Wukan, contadini e tweets
domenica, dicembre 18th, 2011
A Wukan, nella provincia meridionale del Guangdong, c’è qualcosa di nuovo. Non è tanto la protesta degli abitanti, simile a migliaia di altri “incidenti” che si verificano ogni anno in Cina.
Qui, nello specifico, un intero villaggio è sceso in piazza contro le autorità locali dopo che uno dei leader della protesta contro l’esproprio di terre, il 42enne Xue Jinbo, è morto in carcere per cause non chiare. La gente chiede giustizia per Xue, giusti rimborsi per gli espropri di terre e la condanna dei funzionari corrotti. Le autorità cittadine hanno abbandonato il villaggio, la polizia l’ha circondato e si segnalano le prime defezioni tra i dimostranti, ma gli eventi sono in costante evoluzione, quindi quanto leggete qui rischia di essere già superato dalla situazione sul campo.

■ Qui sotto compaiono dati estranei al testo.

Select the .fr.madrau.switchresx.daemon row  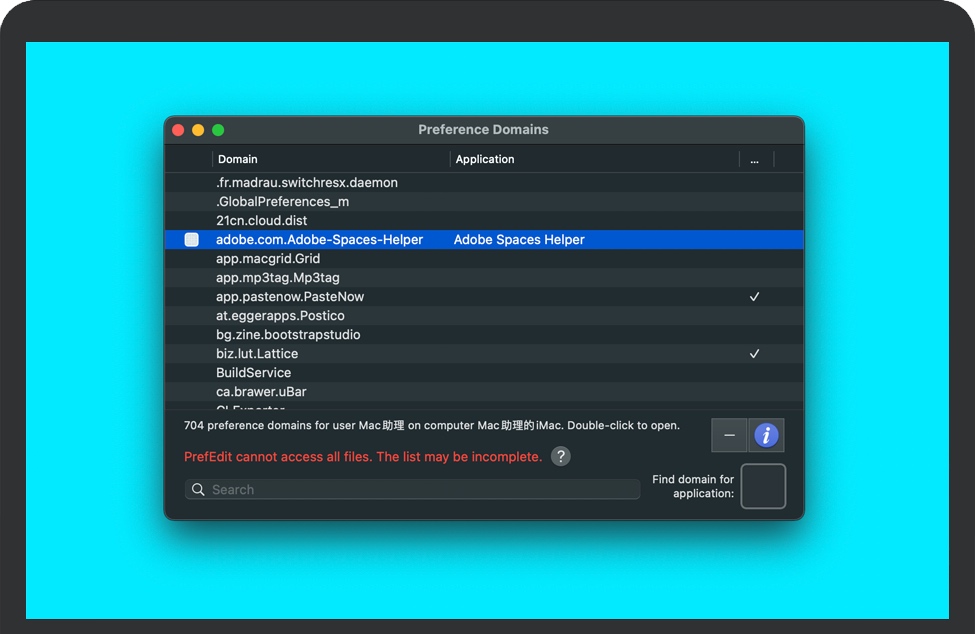click(x=307, y=183)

La vera novità, consiste proprio nella copertura in diretta, via Twitter, di quanto sta accadendo.
Dall’interno della cittadina circondata dalla polizia cinese, twittano infatti tre giornalisti occidentali: @MalcolmMoore, @Bendilaowai e @TomLasseter.

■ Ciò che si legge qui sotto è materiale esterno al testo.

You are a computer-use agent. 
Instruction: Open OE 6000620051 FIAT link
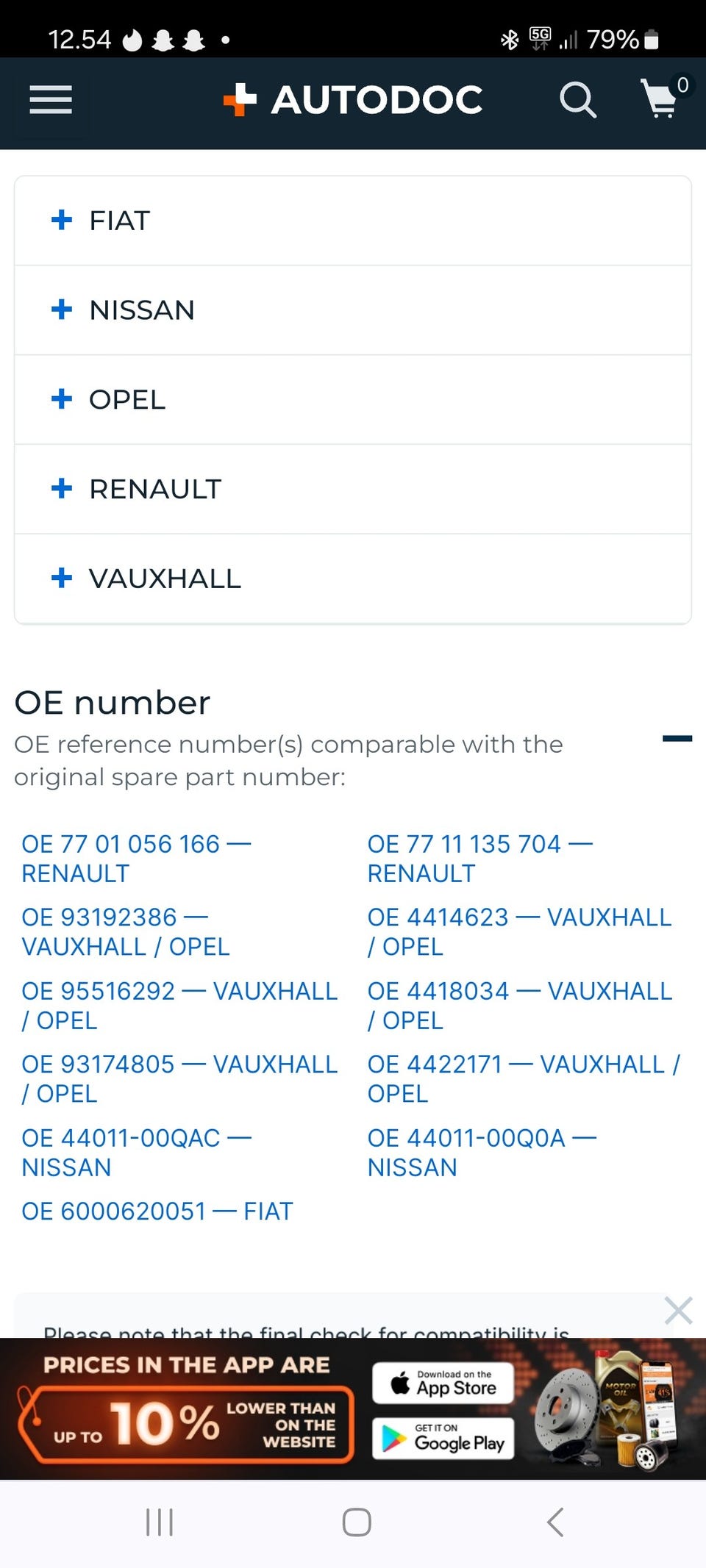pyautogui.click(x=157, y=1211)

La popolazione locale, raccontano le loro stesse cronache, si è interrogata sulla presenza di questi “intrusi”: può danneggiare la lotta o favorirla?
In particolare, gli ultimi tweets ci suggeriscono un’evoluzione nei rapporti con i media.
@TomLasseter oggi scrive:
Each time I walk down the street in #Wukan, someone offers to give me food or asks if I need help.
A villager in #Wukan today offered to go with us on walk toward edge of village, said was worried plainclothes police might try to grab me.
In addition to hospitality, I take these as signs that people are worried that govt might push into #Wukan when outside press leaves.
E @Bendilaowai:
Shop owner in #Wukan: “We rely on the media to help us”. relying on media always a bad idea…
Per una cronaca sempre aggiornata si può seguire anche il tag #wukan, sempre su Twitter.
Alcuni video compaiono infine su Chinageeks. Anche qui vengono aggiornati di continuo.